Is your team working well from home?
When so many of us were sent packing by the coronavirus to work from home, one CEO told me: “This is terrible. My people can’t work from home.”
We know what he meant, don’t we? That he could not trust his people to do what’s necessary when they are not being watched from 8.00 am to 5.00 pm every day.
I said to him at the time: “Well, you’d better pray they can work from home. Because that will be the only game in town for a while. And whether they can or not will depend on you, not them.”
Thus began a huge experiment in remote working, all over the world. Most of the world’s offices emptied out overnight. Lots of people who had only ever worked in the traditional way – commute to a physical office every day, work while surrounded by dozens, sometimes hundreds of others, watch and be watched – were suddenly at home, in their pyjamas all day, unscrutinized – and yet with plenty of work to do. ‘The office’ was suddenly distributed to millions of homes. How’s that working out?
There were, of course, massive challenges. Many went home at the same time as their children, because schools were also closed right then. To be in the same house 24/7 as spouse, bored kids and even grandparents in many cases was not easy. Protocols and routines around shared spaces needed to be established, and family dramas navigated. Many went home without laptops or sufficient bandwidth to be able to work smoothly. And yet, most people adapted. Work has continued.
Whether the work is still being done well is another matter. And that hinges not on the employees, but on the bosses.
Here’s what the bad boss does with the sudden phenomenon of working from home (WFH). First, remain very suspicious about whether anyone is actually working. Next, send people home with minimal equipment or connectivity because you can’t trust them with company assets. Third, tell employees their personal challenges at home are not your problem, work is work. And last, try to replicate traditional workplace norms in the remote arena.
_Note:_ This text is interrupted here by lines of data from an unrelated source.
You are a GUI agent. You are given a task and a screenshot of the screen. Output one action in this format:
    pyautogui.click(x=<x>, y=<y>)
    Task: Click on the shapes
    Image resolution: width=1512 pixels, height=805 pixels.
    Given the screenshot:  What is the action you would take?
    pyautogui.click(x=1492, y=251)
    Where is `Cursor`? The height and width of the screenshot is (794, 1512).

All of that can only end in tears.
I held a recent meetup (virtual, of course) with some of the more thoughtful alumni of my leadership programme. I made some points about the nature of leadership when your people are not in the same room as you, and what it takes to win at WFH. Let me share them here.
The first thing you need as a good leader is empathy – and that gets amplified even more in the virtual workplace. If you can’t put yourself in your employee’s shoes (slippers, these days!) and understand the conditions in which they are trying to meet your deadlines, you have zero chance of sustaining productivity. If you are a good boss, you should have had some candid chats with your key people as they went home to understand the circumstances in which they will be working – and equipped them to do so.
Secondly, trust must be strong in your team: your trust in your team members; and their trust in you. Trust is the foundation of leadership, and whether you have it or not will get found out when you are not face to face. You have to believe your team value their work and will do what it takes with minimal supervision; and they have to believe you have their best interests at heart even when they can’t see you in person to read your body language. If you were not building strong mutual trust for all these years, well guess what, the coronavirus will exploit a huge underlying weakness in the body of your team.
The third element is adaptability. Digital is different. Do not try to transfer your work norms to distributed homes – it has no chance of working. Think afresh. Understand when you need to hold video calls, and more importantly, when you do not. Know the difference between synchronous and asynchronous work. Don’t expect working hours to be what you thought they were.
If you play these elements well, you may be in for a surprise – a good one. You may find that a whole category of work is just fine when done remotely, and that you have learned a whole new box of tricks. You may find that even when we are all allowed to go back to our offices, we choose to go back differently, combining the best of what is physical and what is digital to make our shared work even better.